'''

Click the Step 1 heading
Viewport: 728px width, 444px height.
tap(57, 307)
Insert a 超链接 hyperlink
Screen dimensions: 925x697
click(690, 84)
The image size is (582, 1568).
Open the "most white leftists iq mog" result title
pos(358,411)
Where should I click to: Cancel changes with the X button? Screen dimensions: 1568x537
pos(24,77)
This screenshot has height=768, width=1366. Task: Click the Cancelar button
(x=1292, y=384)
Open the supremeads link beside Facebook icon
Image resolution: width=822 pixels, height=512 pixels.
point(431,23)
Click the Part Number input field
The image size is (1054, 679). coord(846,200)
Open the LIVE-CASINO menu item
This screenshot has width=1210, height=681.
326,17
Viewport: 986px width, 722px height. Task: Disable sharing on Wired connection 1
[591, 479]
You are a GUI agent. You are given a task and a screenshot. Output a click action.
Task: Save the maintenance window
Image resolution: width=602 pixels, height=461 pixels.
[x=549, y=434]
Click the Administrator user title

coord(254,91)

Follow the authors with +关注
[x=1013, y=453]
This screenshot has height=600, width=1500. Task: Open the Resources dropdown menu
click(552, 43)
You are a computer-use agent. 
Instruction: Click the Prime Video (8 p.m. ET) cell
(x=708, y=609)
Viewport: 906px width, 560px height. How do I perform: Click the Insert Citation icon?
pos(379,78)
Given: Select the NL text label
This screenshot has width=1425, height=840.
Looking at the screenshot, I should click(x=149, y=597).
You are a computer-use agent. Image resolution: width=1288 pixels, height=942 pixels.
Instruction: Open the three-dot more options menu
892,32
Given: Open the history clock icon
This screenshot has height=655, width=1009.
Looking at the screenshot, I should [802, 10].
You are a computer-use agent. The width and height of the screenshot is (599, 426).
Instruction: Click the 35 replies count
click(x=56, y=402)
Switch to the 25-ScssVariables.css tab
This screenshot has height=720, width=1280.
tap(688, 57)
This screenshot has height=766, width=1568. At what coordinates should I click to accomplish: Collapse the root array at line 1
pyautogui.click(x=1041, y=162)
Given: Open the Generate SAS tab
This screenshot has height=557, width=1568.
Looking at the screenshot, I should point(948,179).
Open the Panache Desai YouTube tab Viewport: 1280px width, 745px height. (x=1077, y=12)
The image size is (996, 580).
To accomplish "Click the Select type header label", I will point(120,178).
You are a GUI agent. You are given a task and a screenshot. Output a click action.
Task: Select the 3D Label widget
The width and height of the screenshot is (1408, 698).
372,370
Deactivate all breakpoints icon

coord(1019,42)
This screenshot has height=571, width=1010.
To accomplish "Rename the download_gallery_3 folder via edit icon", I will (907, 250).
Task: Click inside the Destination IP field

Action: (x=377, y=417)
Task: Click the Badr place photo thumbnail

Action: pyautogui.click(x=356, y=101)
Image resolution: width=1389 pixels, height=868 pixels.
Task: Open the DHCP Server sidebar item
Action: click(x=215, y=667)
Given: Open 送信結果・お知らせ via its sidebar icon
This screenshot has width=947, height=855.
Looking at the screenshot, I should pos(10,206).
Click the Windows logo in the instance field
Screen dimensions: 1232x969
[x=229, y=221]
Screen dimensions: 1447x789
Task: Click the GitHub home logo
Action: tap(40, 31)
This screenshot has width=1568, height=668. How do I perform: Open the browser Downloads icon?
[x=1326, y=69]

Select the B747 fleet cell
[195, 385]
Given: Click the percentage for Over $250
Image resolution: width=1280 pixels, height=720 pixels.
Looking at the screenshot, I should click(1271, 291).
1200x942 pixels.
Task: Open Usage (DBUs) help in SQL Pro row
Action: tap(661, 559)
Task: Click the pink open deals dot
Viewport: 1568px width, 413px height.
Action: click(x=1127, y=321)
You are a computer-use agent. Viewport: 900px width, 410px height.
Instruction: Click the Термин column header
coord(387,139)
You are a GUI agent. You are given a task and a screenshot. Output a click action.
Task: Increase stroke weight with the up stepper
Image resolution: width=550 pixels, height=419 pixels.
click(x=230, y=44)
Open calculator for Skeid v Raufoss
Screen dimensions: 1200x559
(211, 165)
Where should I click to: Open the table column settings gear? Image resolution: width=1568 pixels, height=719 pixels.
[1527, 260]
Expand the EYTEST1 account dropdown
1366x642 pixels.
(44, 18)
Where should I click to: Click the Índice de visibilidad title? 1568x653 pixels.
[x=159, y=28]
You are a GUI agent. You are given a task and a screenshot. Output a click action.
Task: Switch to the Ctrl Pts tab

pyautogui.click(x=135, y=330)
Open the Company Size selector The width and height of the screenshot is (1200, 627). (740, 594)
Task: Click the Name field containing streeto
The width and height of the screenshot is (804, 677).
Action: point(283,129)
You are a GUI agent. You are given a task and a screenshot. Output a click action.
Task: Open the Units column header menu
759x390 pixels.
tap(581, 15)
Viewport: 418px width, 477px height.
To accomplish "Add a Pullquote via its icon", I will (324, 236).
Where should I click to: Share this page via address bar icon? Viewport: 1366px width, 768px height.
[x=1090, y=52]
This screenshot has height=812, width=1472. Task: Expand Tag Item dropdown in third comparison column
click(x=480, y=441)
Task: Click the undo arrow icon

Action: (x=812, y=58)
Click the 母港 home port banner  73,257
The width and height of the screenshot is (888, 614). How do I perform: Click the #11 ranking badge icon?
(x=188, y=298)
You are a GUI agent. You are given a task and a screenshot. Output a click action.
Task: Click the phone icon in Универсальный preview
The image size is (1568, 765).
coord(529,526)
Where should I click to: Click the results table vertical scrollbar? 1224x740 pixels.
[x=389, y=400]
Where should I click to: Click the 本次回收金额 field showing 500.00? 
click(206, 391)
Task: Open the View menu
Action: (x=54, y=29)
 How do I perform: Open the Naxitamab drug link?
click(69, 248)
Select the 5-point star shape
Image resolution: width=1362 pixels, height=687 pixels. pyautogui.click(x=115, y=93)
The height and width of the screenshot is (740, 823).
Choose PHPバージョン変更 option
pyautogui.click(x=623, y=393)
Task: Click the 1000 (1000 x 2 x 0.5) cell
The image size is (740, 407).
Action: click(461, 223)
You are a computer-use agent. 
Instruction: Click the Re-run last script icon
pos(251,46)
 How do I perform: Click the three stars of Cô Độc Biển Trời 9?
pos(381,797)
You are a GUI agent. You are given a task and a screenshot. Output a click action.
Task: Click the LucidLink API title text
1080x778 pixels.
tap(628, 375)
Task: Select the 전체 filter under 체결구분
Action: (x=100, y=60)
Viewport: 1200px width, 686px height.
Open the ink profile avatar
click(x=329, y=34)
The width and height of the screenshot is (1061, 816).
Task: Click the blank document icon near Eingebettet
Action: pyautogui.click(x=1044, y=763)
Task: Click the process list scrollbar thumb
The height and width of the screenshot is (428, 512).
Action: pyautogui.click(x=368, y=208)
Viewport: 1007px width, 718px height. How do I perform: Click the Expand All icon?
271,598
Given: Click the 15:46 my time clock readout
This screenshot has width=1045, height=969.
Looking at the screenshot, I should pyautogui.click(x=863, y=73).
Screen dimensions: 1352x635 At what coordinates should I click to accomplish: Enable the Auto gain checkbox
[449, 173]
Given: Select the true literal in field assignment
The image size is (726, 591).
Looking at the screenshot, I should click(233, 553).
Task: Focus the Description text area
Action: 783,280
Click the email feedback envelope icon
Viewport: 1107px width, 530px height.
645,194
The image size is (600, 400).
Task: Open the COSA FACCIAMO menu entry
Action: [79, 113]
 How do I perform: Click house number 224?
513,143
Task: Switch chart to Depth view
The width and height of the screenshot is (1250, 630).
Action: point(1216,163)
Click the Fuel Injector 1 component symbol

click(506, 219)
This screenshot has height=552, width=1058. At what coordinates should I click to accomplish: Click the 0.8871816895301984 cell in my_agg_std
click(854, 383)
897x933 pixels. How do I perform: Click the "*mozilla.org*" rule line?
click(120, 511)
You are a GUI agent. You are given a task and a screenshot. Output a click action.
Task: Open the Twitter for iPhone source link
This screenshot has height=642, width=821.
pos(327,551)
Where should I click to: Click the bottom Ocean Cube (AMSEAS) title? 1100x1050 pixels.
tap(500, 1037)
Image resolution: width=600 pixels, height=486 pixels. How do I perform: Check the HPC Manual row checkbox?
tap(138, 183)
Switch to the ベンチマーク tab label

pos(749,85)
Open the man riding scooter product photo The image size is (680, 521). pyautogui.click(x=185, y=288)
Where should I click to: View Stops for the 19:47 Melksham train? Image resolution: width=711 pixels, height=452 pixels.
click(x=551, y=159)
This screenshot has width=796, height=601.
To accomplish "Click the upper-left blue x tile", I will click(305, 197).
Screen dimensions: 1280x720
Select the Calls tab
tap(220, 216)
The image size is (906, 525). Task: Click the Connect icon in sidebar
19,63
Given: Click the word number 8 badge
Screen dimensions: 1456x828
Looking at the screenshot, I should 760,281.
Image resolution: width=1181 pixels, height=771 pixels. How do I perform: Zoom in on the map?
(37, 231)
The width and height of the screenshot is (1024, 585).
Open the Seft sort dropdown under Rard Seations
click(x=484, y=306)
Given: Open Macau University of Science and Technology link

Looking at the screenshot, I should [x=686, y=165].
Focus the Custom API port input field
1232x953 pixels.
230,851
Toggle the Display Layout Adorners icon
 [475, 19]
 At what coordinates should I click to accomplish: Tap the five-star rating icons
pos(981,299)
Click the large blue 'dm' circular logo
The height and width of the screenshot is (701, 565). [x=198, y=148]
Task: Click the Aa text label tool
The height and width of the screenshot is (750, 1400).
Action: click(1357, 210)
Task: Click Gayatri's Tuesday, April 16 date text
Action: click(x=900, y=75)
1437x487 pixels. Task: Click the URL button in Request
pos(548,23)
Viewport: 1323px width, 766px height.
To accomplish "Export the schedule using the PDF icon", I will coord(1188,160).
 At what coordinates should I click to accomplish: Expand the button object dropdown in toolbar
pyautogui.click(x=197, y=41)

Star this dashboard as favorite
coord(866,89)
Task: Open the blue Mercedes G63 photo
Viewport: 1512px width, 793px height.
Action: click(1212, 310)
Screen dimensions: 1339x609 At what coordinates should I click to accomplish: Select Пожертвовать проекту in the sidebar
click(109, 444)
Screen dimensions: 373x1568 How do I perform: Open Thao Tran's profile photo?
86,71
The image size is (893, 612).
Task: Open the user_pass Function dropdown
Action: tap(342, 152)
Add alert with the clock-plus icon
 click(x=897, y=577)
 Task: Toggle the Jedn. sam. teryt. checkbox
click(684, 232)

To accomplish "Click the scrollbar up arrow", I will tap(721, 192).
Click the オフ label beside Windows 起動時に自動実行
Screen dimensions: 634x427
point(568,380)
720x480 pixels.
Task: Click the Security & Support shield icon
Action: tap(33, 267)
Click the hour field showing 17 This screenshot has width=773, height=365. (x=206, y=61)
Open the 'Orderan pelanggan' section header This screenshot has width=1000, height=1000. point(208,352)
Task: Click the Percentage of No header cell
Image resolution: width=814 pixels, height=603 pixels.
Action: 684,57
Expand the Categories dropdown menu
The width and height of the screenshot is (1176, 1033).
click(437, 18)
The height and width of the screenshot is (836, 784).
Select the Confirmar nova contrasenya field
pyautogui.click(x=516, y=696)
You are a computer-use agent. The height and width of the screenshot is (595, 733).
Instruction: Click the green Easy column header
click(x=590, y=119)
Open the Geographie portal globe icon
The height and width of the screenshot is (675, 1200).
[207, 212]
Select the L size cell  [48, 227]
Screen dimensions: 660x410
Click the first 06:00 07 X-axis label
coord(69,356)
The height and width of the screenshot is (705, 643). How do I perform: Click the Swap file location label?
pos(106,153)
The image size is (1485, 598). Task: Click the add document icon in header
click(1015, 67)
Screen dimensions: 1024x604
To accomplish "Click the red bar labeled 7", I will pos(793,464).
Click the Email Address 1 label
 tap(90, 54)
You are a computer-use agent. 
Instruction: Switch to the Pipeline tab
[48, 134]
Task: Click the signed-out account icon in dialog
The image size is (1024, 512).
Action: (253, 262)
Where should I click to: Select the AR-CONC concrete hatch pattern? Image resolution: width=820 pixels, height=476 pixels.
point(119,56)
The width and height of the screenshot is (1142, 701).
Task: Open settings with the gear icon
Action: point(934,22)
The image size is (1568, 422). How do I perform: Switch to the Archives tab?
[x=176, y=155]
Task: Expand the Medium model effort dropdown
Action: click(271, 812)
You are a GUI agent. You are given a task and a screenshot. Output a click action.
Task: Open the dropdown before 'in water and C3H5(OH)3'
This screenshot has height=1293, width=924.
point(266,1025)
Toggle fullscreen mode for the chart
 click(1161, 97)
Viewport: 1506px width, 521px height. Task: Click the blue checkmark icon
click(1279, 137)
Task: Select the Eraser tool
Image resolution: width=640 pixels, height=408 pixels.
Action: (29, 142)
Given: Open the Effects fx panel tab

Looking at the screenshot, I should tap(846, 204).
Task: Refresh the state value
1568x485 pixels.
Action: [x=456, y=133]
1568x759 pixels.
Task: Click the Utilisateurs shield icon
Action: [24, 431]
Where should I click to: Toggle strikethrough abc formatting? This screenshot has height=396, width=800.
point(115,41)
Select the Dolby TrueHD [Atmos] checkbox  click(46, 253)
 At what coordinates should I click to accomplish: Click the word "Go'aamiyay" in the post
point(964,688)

'''

From the material above, retype precisely the lines between the line holding "The image size is (1568, 765)." and the line holding "The height and width of the screenshot is (740, 823).", inclusive, and nothing beyond them.

## Output for this task
The image size is (1568, 765).
coord(529,526)
Where should I click to: Click the results table vertical scrollbar? 1224x740 pixels.
[x=389, y=400]
Where should I click to: Click the 本次回收金额 field showing 500.00? 
click(206, 391)
Task: Open the View menu
Action: (x=54, y=29)
 How do I perform: Open the Naxitamab drug link?
click(69, 248)
Select the 5-point star shape
Image resolution: width=1362 pixels, height=687 pixels. pyautogui.click(x=115, y=93)
The height and width of the screenshot is (740, 823).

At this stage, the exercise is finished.